=== ASSIGNMENT ===
The expected output is an exact copy of each line from the line with "Where should I" through the end of the data below, with no pictures in it.

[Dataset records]
'''

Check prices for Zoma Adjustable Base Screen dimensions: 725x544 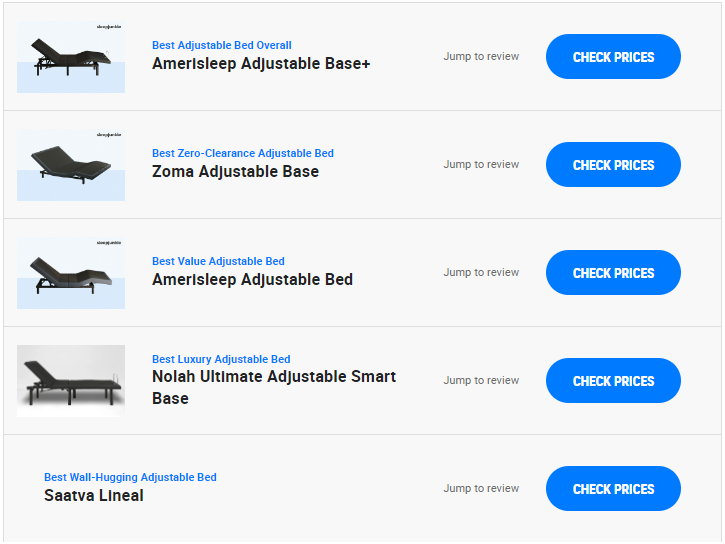point(613,165)
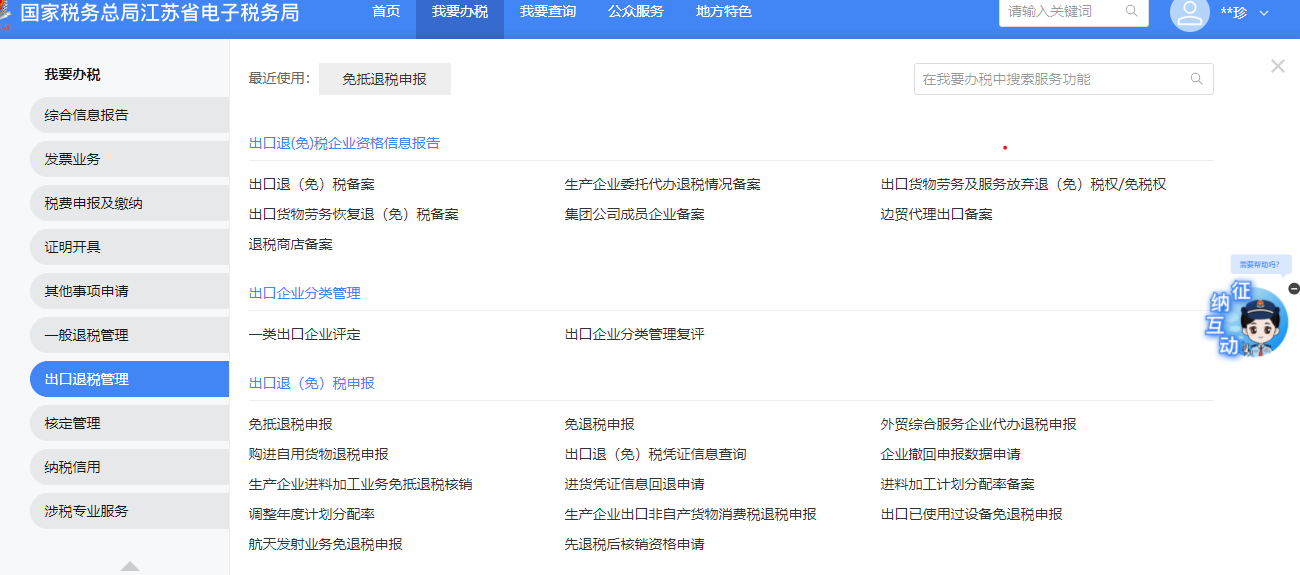Viewport: 1300px width, 575px height.
Task: Expand the user account dropdown arrow
Action: point(1264,13)
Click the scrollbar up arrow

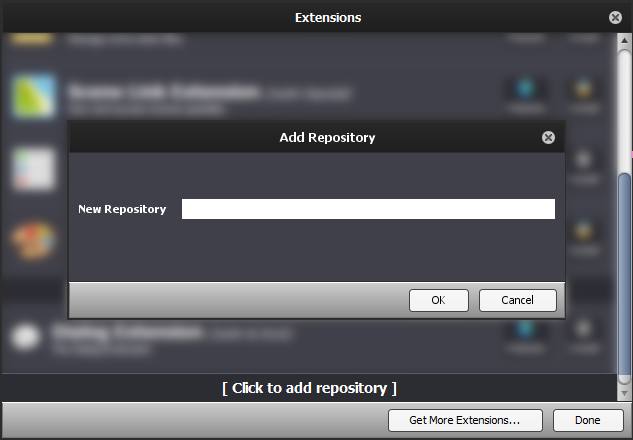pos(624,40)
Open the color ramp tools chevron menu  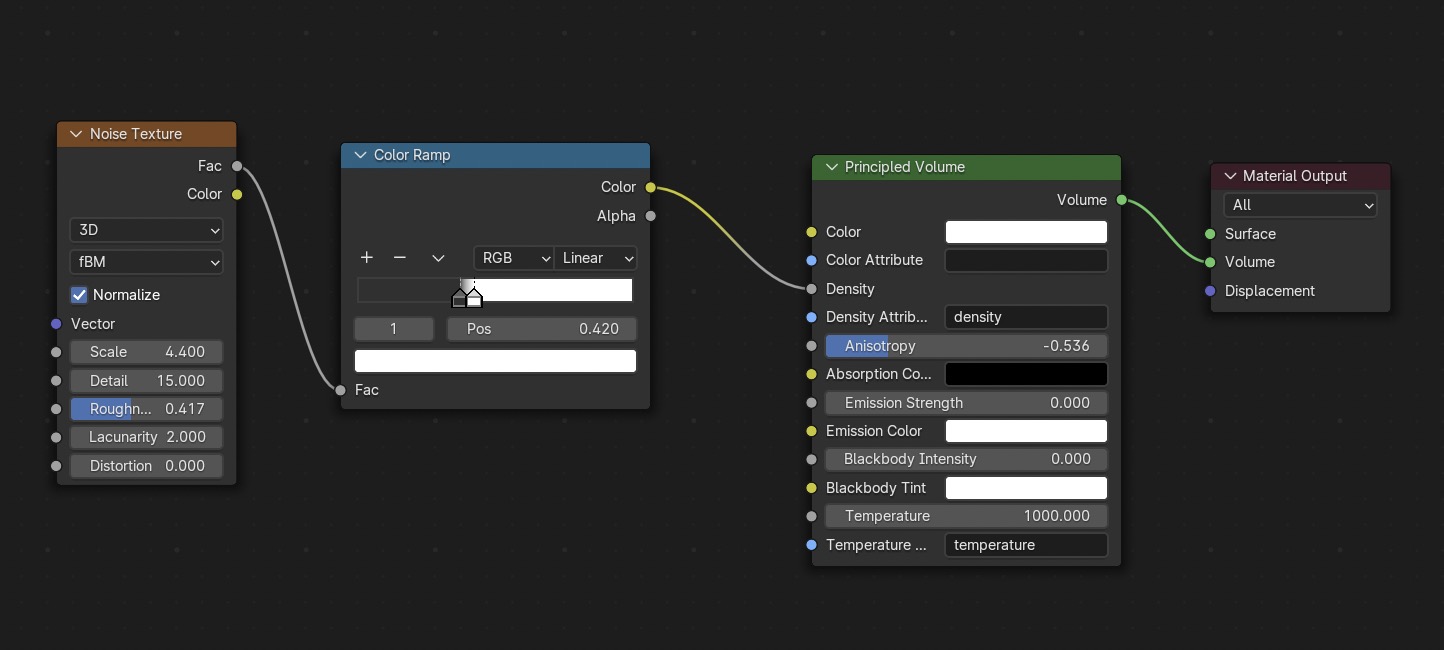438,258
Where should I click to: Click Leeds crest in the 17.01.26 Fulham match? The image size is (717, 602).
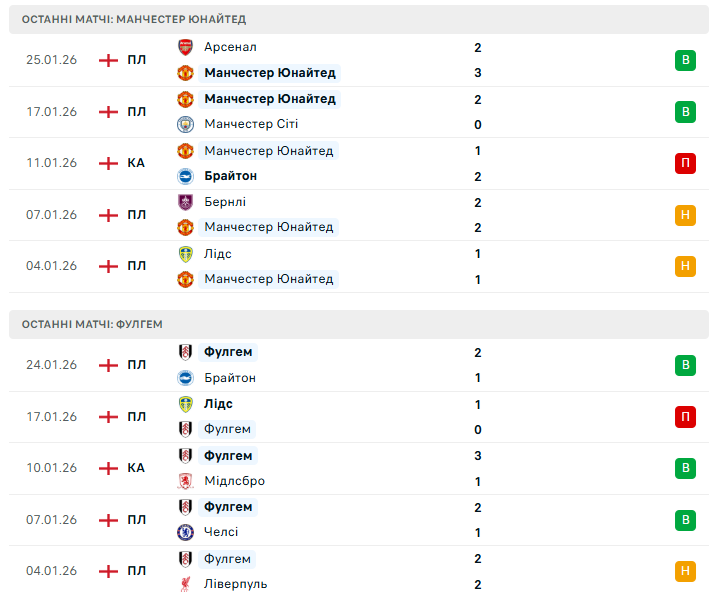185,404
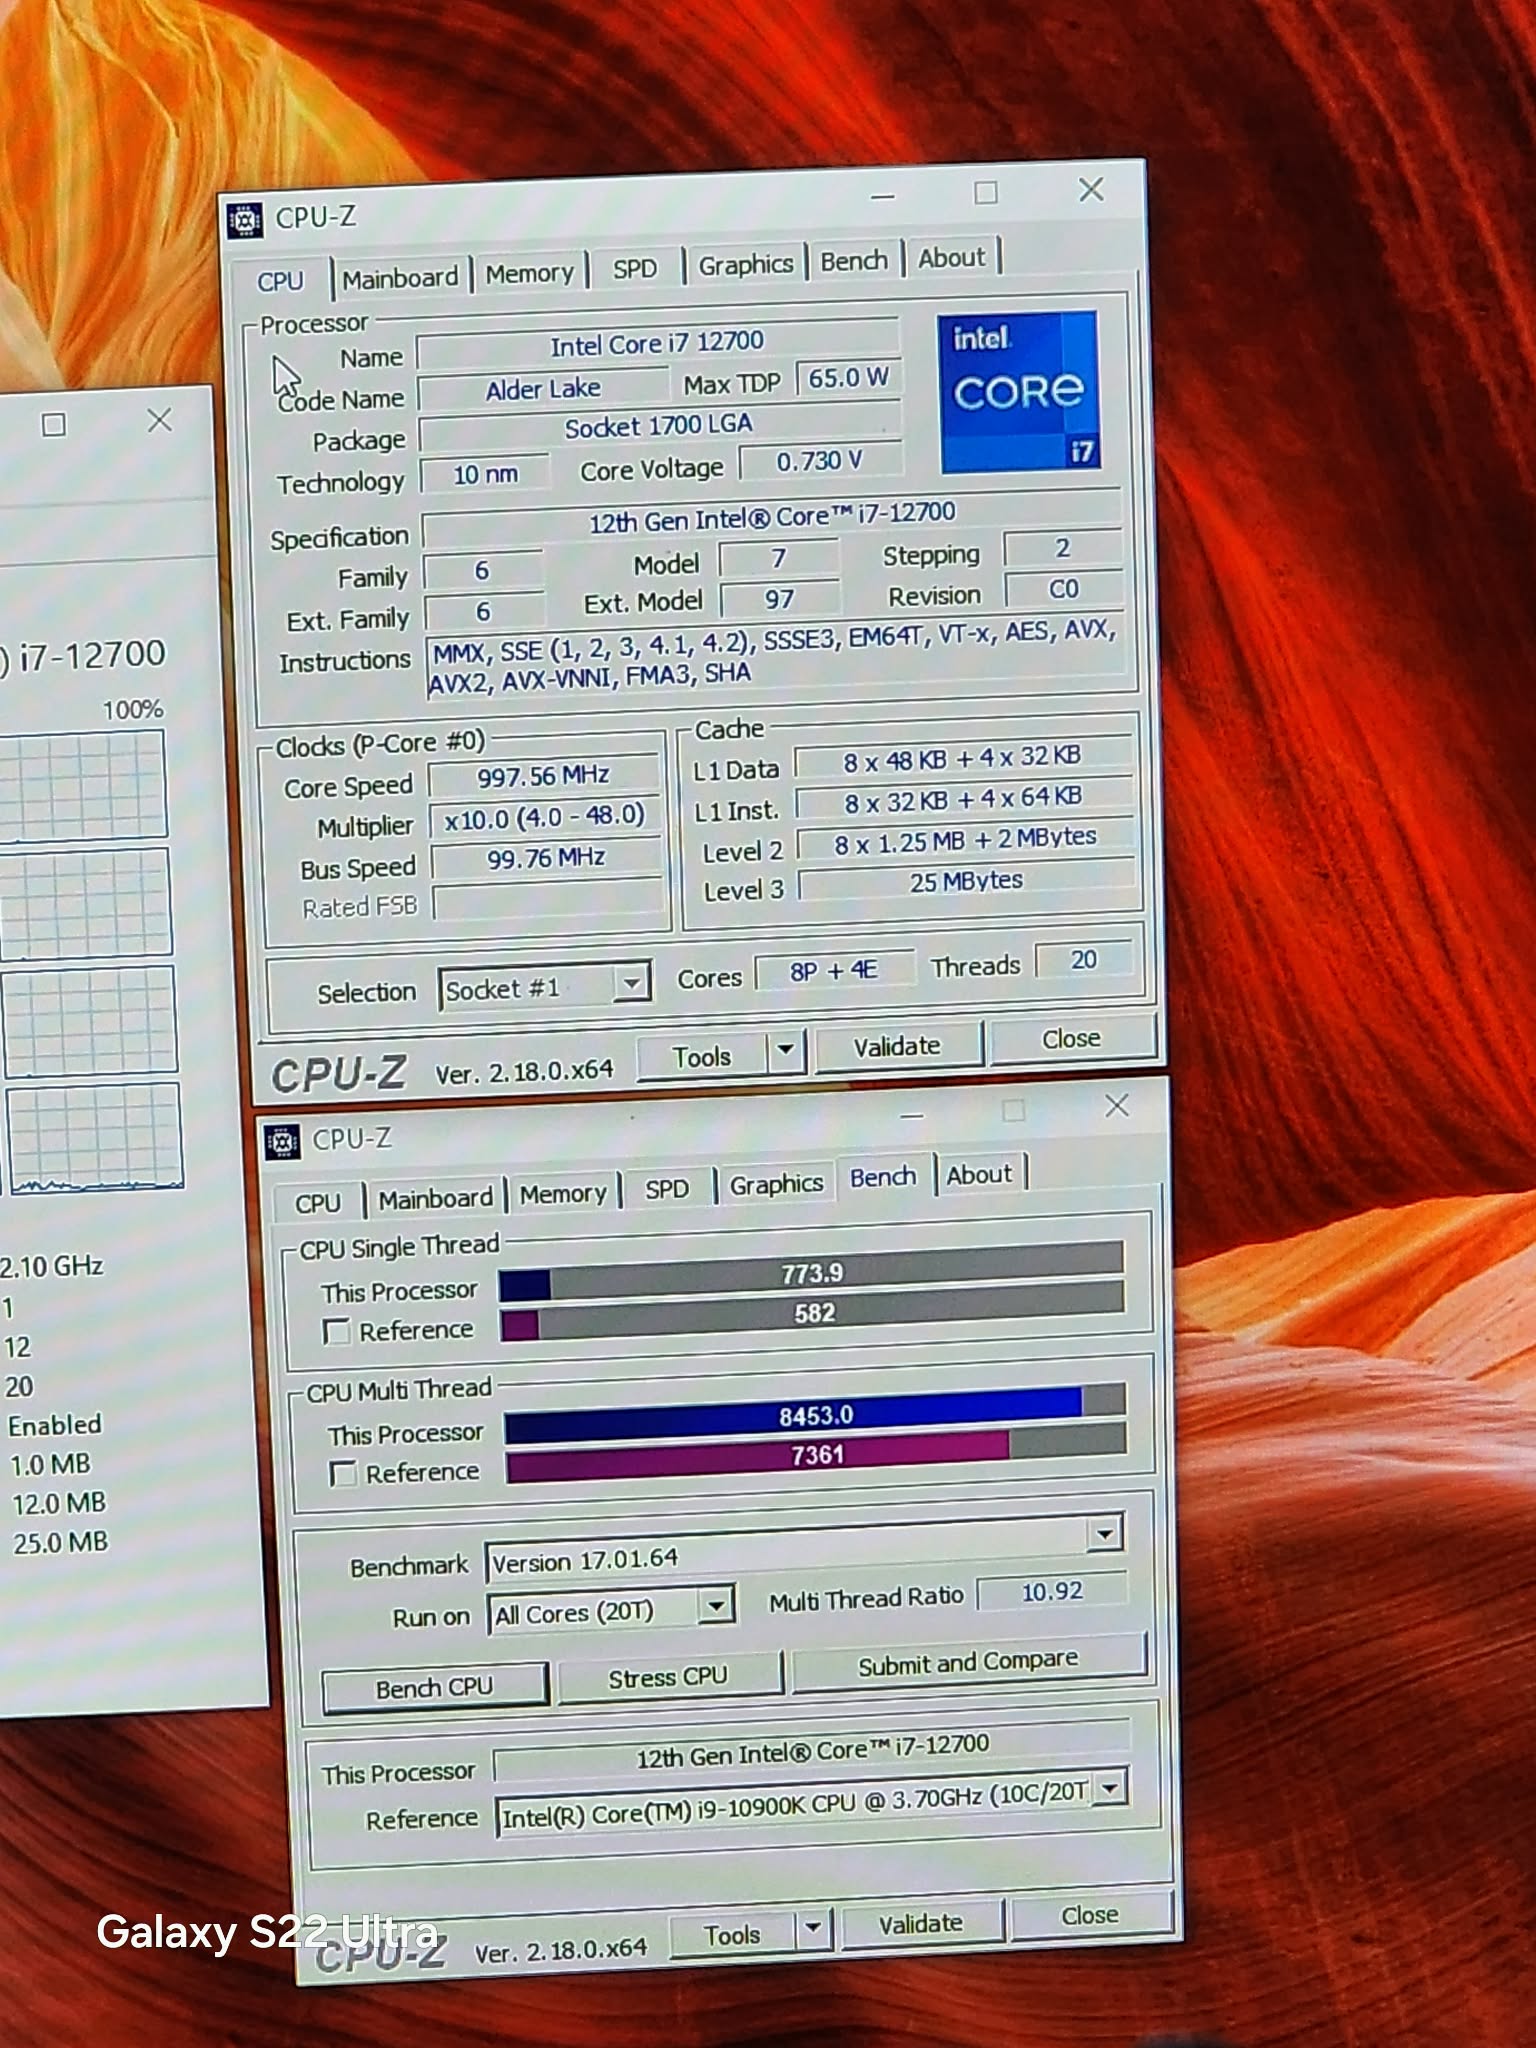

'''

=== SOLUTION TO THIS PROBLEM ===
Where should I click to: Click Leeds crest in the 17.01.26 Fulham match? The image size is (717, 602).
185,404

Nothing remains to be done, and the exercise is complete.